Un nosotros que no le proporcionó la Compañía de Jesús, si bien la moral cristiana caló en él, y que fue adquiriendo sucesivas formas (el círculo de discípulos de José Gaos, el grupo Hiperión en la UNAM, las juventudes del futuro Partido Popular Socialista, la Coalición de Maestros, el Partido Mexicano de los Trabajadores...) hasta que en 1994 lo vio materializado en el levantamiento zapatista, al que no dudó en sumarse con humildad y convicción. Su ética del Otro, por así decir, se hizo carne y el viejo pensador utópico creyó que había una oportunidad para transformar el mundo hacia un horizonte de igualdad, inclusión, democracia directa y autocontrol crítico.
Villoro hijo lo cuenta muy bien, diría que pensativamente, con hiatos oportunos y remansos donde fluctúa lo narrativo y lo reflexivo, como el que dedica al trauma atroz de la plaza de las Tres Culturas en vísperas de los Juegos Olímpicos, con su obsceno corolario de mentiras de Estado y maquillaje de los hechos. O como el del juego de proponer la persona más significativa del siglo, que para su padre era a todas luces Gandhi y no un científico o un filósofo, porque cualquier conocimiento, comparado con una conducta íntegra, se le antojaba frívolo y porque Gandhi tumbó al Imperio Británico con un inofensivo puñado de sal. De esa anécdota procede el título de este libro, porque es lo infinitamente pequeño (la sal) lo que acaba definiendo la estructura de lo real, "la figura del mundo". Esta y otras lecciones trazaron el perfil sapiencial y riguroso de un padre contradictorio para el que la ejemplaridad ética constituía un valor supremo, pero que, no obstante, era incapaz de ejercer satisfactoriamente de cónyuge y padre. Su desprecio al materialismo, el dinero y el lujo solo tenía parangón con su repudio a la vanidad desmedida y al autobombo de algunos colegas, pero la magnanimidad excesiva también puede volverse un inconveniente.
Mientras Villoro reconstruye a su padre, se va descubriendo a sí mismo (cachorro de la rebelión que ha desoído el llamado revolucionario para buscar, en sus palabras, la vida privada de las cosas públicas) y va desvelando a su madre, la psicoanalista (y filóloga) Estela Ruiz Milán. No solo es la dedicataria del libro, sino que su inteligencia irónica y compasiva cobra en el epílogo una luminosidad y calidez inesperadas.
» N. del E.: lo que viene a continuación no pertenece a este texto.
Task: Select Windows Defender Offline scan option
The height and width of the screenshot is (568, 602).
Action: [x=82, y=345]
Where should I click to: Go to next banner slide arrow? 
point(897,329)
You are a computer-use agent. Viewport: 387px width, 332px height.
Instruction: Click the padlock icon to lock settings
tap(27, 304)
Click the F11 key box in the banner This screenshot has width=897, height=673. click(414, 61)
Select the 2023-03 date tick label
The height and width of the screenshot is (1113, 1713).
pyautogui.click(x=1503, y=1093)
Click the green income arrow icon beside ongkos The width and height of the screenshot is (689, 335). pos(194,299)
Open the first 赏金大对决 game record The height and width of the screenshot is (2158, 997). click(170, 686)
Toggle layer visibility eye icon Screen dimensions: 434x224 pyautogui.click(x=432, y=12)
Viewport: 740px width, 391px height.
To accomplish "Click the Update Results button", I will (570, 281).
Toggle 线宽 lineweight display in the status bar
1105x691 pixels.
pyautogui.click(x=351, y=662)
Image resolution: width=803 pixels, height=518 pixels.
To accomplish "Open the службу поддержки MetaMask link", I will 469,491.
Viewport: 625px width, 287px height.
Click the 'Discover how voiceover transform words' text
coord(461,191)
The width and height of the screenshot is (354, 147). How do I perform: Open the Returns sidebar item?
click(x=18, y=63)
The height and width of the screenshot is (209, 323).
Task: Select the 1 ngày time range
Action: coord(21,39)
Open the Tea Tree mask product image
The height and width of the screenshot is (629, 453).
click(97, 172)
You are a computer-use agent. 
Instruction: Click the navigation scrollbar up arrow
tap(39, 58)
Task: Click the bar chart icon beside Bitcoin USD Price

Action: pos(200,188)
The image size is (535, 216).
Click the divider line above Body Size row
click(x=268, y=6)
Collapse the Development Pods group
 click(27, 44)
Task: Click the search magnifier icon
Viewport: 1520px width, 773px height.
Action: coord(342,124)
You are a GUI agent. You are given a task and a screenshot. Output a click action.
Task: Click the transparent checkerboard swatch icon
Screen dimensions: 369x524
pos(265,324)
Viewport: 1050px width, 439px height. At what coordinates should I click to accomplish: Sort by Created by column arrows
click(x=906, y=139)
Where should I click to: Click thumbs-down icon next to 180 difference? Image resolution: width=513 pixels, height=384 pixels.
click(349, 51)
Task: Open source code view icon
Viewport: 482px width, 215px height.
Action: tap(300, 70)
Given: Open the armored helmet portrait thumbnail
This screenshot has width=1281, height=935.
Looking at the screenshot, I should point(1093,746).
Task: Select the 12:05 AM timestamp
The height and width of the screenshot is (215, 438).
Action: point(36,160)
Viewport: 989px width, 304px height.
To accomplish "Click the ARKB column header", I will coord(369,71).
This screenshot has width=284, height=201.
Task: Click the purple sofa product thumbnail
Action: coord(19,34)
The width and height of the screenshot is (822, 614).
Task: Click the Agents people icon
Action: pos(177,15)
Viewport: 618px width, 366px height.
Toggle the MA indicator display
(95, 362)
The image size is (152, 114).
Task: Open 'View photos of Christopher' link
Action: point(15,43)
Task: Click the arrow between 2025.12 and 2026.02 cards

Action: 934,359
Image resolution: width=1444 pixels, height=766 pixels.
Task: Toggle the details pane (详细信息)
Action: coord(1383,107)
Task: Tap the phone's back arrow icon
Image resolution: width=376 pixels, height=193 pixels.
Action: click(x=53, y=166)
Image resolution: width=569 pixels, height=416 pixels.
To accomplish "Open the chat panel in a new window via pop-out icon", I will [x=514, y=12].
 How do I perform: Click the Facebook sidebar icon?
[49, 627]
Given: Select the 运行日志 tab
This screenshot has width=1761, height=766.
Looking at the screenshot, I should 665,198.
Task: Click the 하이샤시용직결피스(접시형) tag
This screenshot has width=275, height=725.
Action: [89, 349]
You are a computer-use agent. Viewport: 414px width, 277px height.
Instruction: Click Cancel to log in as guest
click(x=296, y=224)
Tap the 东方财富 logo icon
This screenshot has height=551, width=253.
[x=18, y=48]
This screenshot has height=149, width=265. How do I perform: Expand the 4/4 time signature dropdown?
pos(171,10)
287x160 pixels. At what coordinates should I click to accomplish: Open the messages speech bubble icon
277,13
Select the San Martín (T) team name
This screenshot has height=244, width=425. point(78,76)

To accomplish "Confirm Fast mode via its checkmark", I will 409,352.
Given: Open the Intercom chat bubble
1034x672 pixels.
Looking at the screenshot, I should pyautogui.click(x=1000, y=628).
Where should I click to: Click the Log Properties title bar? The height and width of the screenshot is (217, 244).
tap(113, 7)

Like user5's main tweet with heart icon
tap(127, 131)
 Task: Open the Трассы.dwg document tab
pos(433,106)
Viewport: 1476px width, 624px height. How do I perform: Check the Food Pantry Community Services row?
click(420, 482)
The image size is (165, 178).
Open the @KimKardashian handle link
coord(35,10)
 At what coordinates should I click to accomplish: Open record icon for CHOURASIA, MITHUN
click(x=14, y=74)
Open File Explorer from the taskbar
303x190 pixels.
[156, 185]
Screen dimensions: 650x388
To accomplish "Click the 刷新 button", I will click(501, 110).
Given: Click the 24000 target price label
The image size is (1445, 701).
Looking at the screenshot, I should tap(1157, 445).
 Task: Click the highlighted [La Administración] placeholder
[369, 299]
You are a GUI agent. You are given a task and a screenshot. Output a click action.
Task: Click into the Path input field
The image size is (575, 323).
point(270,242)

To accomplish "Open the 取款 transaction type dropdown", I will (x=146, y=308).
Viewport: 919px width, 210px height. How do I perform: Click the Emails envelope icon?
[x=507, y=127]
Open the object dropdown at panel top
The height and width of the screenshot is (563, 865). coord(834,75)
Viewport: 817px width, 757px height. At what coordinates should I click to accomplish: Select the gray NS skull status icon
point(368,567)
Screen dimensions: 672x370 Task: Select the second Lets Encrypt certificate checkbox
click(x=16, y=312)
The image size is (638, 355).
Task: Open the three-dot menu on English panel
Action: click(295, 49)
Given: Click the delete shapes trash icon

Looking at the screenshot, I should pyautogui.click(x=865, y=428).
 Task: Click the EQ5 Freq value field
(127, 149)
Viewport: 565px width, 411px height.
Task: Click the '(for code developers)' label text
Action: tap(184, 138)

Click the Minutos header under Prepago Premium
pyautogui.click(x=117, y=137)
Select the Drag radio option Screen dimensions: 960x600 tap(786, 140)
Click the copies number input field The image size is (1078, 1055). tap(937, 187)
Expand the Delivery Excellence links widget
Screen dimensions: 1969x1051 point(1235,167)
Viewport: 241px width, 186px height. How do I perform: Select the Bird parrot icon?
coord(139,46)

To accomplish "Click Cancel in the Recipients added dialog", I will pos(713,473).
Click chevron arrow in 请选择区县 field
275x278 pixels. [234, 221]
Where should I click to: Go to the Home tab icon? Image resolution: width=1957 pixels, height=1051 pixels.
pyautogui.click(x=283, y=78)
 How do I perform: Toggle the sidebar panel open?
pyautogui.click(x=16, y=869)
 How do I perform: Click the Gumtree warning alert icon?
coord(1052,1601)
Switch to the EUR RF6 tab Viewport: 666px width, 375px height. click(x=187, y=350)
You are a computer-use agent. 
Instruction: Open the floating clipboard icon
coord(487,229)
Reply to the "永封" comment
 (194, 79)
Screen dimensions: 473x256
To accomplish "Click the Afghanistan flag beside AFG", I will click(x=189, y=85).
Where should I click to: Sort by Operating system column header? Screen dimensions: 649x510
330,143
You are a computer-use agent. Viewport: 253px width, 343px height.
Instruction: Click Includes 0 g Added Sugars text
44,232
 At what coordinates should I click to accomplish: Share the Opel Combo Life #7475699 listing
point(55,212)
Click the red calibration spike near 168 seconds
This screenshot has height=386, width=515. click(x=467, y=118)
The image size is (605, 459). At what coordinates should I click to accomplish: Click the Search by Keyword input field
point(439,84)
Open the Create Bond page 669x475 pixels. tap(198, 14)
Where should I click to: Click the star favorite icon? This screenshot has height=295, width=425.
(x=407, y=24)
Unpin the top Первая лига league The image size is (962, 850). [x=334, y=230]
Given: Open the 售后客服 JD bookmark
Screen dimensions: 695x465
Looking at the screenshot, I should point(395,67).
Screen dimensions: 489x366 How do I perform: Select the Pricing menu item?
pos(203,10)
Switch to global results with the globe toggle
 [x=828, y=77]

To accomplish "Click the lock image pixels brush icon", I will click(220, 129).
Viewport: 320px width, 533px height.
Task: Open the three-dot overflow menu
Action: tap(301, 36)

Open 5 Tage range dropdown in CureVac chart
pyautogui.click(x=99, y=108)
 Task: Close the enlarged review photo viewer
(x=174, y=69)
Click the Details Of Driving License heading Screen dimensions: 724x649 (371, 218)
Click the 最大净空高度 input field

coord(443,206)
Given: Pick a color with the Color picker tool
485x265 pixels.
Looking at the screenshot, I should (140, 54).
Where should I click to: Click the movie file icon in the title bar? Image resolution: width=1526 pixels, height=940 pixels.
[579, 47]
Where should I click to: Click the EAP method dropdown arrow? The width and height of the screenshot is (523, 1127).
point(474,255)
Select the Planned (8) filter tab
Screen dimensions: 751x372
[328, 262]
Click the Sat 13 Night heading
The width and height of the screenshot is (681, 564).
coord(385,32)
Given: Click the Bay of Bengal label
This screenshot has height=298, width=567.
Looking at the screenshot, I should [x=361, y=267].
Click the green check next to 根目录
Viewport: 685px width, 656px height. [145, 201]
Al convertirla Villoro en una informadora privilegiada sobre su padre, logra empujarla al proscenio de la obra al mismo tiempo que devuelve al filósofo a sus bastidores de penumbra, donde, alrededor del impenitente intelectual y activista de izquierdas, se entrevé el halo de lo mal conocido e incluso de lo incognoscible.
Como Antonio Muñoz Molina en El viento de la Luna o Héctor Abad en El olvido que seremos (ambos de 2006), Marcos Giralt Torrente en Tiempo de vida (2010), o Jorge Volpi en Examen de mi padre (2017), Villoro ha regresado al nombre del padre, al punto de fuga de porqués, perplejidades y conjeturas, a la figura huidiza, amada y recusada, que alienta y castra. Entre los polos de la incriminación y el homenaje, ha elegido este segundo y su más hermosa prueba es el modo en que relata cómo su padre superó un ictus en 2003 y, luchando contra el incendio de su biblioteca mental, fue capaz de volver a escribir a los ochenta y tantos años, ya en una prosa más escueta, ensayos filosóficos y políticos tan brillantes como combativos.